Azure / azure-functions-host

The host/runtime that powers Azure Functions
https://functions.azure.com
MIT License
1.94k stars 441 forks source link

v3 Azure Functions running old code after successful Bitbucket CI/CD deployment #5663

Open dasbdavis opened 4 years ago

dasbdavis commented 4 years ago

We've got Bitbucket continuous deployment set up for a couple of our v3 Azure Functions (Azure Function App -> Platform Features -> Container settings -> CI/CD (Bitbucket)). No build provider selected, as the Bitbucket option doesn't seem to allow for it. Trigger branch is master. Function app is running from package. All are HTTP trigger functions. Nothing fancy.

Whenever we commit to master, it does indeed trigger a deployment-- which completes successfully. I can see the commit that triggered the deployment and all of that. The problem is, the function is still (usually) running old code after this deployment. I've tried restarting the function app, no success. I've tried completely stopping the app waiting for a bit and restarting, no success. Sometimes even manual deployment from Visual Studio doesn't work.

Once I remove the CI/CD pipe from Bitbucket, however, things go back to normal as far as manual deployments from VS go.

I've been able to reproduce this effect several times. Please let me know if you need any additional information.

ankitkumarr commented 4 years ago

@dasbdavis, Do you have an app setting WEBSITE_RUN_FROM_PACKAGE or similar that in your function app? (Run From Package) If so, would you mind removing that and then trying the CI/CD pipeline?

I think what's possible is that your function app is typically deployed using Run From Package, which means that the site assumes that the content is deployed at /home/data/SitePackages. But, I don't think the CI/CD webhook deployment puts the artifact there, so your site may end up using stale deployment.

If above doesn't work, would you mind sharing you function app name, and I can look to see if anything seems fishy.

dasbdavis commented 4 years ago

Sorry for the delay-- I didn't see that you'd responded. I'll try this as soon as I can and let you know.

mattmelton commented 4 years ago

I've had a similar issue with python dynamically loading old grpc protobuf files that are no longer compatible with new code.

With WEBSITE_RUN_FROM_PACKAGE=0, the deployment performs an "in-place sync". Unfortunately this has a tenancy to leave old files around, especially locked files or run-time generated files (i.e. *.pyc). In our case the old files are slurped at runtime causing version mismatch errors on method dispatch.

WEBSITE_RUN_FROM_PACKAGE=1 resolves the issue but means we can't set or rotate the host/functions keys programmatically.

I believe an A/B deployment into a separate directory, rather than in-place sync, would solve this issue.

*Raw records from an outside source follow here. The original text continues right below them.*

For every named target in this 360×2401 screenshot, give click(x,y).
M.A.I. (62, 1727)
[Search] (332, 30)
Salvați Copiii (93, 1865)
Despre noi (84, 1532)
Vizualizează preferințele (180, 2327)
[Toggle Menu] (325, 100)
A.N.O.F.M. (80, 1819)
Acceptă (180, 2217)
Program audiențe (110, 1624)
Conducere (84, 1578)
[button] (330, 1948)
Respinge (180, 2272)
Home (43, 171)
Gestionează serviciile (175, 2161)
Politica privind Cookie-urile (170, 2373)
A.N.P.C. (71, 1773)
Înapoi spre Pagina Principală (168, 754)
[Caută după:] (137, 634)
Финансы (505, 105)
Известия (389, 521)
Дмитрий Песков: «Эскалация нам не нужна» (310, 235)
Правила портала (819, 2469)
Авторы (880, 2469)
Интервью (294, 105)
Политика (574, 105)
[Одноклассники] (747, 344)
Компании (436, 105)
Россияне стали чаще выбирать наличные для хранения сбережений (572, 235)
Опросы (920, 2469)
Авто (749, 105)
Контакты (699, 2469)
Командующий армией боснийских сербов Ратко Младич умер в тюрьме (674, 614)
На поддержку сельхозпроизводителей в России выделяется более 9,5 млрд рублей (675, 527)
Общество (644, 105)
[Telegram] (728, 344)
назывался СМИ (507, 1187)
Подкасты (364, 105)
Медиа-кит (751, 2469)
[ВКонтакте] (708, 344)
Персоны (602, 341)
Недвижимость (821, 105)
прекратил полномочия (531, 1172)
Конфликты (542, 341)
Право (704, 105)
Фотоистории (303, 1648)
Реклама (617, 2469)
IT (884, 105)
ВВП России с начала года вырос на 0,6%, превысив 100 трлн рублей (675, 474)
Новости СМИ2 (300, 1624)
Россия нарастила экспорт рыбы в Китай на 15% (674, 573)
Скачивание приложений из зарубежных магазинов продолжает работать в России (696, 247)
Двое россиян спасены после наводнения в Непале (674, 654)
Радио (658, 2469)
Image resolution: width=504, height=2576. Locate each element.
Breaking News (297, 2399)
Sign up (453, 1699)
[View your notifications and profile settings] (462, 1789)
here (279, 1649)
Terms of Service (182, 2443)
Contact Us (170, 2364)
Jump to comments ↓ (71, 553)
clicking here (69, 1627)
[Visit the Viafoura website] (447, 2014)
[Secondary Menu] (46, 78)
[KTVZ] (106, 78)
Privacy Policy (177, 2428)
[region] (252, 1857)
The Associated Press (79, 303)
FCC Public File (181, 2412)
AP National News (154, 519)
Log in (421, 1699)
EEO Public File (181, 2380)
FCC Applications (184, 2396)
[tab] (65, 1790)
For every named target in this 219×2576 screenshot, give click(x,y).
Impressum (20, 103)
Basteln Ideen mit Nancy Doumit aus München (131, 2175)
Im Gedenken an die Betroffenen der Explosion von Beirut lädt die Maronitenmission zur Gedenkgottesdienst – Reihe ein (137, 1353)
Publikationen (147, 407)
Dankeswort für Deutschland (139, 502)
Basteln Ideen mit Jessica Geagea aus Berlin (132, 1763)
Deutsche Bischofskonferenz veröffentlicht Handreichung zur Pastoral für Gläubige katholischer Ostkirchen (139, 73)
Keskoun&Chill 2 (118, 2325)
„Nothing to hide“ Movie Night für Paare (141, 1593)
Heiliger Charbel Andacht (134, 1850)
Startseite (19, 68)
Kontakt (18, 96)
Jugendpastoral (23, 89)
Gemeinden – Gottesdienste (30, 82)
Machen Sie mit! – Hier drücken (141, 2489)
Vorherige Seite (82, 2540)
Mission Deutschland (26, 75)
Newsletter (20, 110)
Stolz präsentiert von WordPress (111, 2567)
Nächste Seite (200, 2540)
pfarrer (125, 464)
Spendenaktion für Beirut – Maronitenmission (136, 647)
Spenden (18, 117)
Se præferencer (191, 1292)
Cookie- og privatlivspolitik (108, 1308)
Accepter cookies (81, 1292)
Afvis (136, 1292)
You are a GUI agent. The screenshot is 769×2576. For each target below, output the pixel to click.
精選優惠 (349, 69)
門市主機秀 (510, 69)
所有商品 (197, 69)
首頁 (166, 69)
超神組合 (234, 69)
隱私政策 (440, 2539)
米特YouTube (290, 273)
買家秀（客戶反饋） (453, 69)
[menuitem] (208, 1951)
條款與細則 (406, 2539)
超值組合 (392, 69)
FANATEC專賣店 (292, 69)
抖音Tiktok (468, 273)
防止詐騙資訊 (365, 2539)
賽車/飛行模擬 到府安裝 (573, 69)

lopezbertoni commented 4 years ago

@ankitkumarr Any insight if this was ever fixed? We're having the same issues running under Consumption Plan and Premium Plan. Our CI/CD us pushing the artifact to Azure (WEBSITE_RUN_FROM_PACKAGE set to 1) and after that we're doing an Azure Functions Restart as suggested by MSFT support but that didn't help either. Would deploying to a slot and doing a hot swap help? Please advise. If you need more data I'll be happy to provide it.

ankitkumarr commented 4 years ago

@lopezbertoni, would you mind elaborating you scenario? How are you pushing the artifact to Azure? What's the publishing process, and what issue are you seeing exactly?

lopezbertoni commented 4 years ago

@ankitkumarr

  1. Push to an Azure Function using Azure DevOps. Steps in the build pipeline are:

    • dotnet restore
    • dotnet build
    • dotnet publish
    • Publish Artifact
  2. Release the artifact with the following steps in Azure DevOps

Issue is that we deploy the Azure Function and we check the logs in Applications Insights and see that log statements that where completely removed from the code are still being executed.

We then stopped/started the Azure Function from the portal and this issue persisted. Eventually we stopped the Azure Function for around 5 mins and then started it again and the deployed code started executing fine.

This was deployed to a Premium Service Plan.

Please advise on how to fix this or if there's a workaround other than manually stopping/starting each processor every time we deploy.

ankitkumarr commented 4 years ago

@lopezbertoni, thanks for all the info. A couple more questions that'd help me narrow down the cause --

  1. What OS is your function app on? (Windows / Linux)
  2. Can you share your function app name, and a time period when you did this deployment for me to look at the logs? If you prefer to share the name privately, you can follow these steps.
lopezbertoni commented 4 years ago

@ankitkumarr

  1. Windows function app
  2. assessment-events-processor-qa deployed to Central US. This was deployed on August 5th. Here's some build information if it helps.
    {
    "version": "1.0.0.1349",
    "commitHash": "f9b666fea571120eb9c09732519acebe9e9b0deb",
    "versionDate": "2020.8.5.1",
    "branchName": "staging"
    }
ghost commented 4 years ago

This issue has been automatically marked as stale because it has been marked as requiring author feedback but has not had any activity for 4 days. It will be closed if no further activity occurs within 3 days of this comment.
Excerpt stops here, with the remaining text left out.